Du haut de mon perchoir d’hirondelle (je ne peux guère prétendre à l’aire de l’aigle dont je n’ai ni la carrure, ni la vue !), je regarde souvent, silencieuse, à quoi ressemble la vie en bas. On ne le sait pas, mais la démarche même trahit tellement l’humeur des gens ! On croit avoir affaire à une foule qui piétine de la même façon, mais c’est faux ! Ici, ça trottine avec le pas affairé et rapide d’une souris, là, ça pose un pas plus lourd, balancé, le poids du corps portant alternativement et de façon franche sur un pied, puis sur l’autre, un pas d’éléphant ! Ailleurs, ça se tortille et ça minaude de l’arrière train, déhanchement exagéré, le sac porté haut sur un bras plié, le portable collé à la main, le tout sur des talons incontrôlables. Et parfois, fendant tout cela, un pas plus altier, un port élégant, un regard qui porte haut, parce que tout de même, ce qui me frappe souvent, c’est ce regard rasant, comme avachi, ce regard qui n’ose pas…assez fréquent ici…

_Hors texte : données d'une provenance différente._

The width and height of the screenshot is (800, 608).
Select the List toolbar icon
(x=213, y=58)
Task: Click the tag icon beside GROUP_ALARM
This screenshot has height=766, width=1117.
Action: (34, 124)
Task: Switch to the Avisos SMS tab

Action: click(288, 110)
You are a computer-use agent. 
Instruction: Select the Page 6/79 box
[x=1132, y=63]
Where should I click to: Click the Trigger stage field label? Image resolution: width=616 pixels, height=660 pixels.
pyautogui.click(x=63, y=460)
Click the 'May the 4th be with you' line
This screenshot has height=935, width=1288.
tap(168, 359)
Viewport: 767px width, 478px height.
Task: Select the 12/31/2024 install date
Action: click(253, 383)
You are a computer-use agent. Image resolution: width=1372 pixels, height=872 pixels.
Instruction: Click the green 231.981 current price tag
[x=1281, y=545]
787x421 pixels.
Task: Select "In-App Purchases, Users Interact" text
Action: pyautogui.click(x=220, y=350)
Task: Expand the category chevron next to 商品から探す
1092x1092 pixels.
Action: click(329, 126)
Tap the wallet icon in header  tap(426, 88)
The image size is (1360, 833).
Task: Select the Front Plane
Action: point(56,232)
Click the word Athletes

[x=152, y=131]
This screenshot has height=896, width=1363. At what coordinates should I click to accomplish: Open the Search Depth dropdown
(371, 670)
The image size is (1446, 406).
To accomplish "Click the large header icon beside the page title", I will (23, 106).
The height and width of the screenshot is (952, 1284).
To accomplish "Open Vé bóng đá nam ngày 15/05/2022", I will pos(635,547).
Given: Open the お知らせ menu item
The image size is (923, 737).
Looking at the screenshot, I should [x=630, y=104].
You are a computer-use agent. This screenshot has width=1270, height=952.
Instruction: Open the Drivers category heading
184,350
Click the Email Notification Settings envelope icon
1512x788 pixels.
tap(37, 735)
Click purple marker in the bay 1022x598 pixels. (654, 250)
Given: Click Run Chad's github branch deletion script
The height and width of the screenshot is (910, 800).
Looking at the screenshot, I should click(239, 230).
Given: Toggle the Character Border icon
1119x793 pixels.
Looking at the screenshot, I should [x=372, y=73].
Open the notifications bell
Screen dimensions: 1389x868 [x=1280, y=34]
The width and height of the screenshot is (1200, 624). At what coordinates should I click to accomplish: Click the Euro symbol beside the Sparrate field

De là haut, les voix sont perceptibles, mais pas toutes ; j’aime mieux cela, ça permet de s’inventer des histoires et d’éviter ce gros désappointement quand, sortant d’une jolie silhouette, une voix épaisse et trainarde écorche quelques mots, rompant ainsi le charme de l’inconnu…C’est fou ce qu’une rue raconte, et qui n’est pas plus vrai qu’un conte de ma mère l’oie, mais cela ne fait rien…! Bruissante, imposant ses agglomérats de béton avec leurs absurdes couleurs imposées (ici, immeubles beiges, ou gris, censés se fondre de façon « naturelle » ! Naturelle ! Comme si la nature était incolore, quelle sottise ! C’est pour cela que j’aime tant les levers et les couchers du soleil sur la ville ! Parce que le soleil, lui, il se fout bien de tout cela et distribue ses immenses  flaques de lumière généreusement : splatch ! Et tout prend une autre allure, révélant que rien n‘est comme on le croit !

A propos Phédrienne

Je suis ce que j'écris, ce que je vis, et réciproquement, cela suffit sans doute à me connaître un peu :)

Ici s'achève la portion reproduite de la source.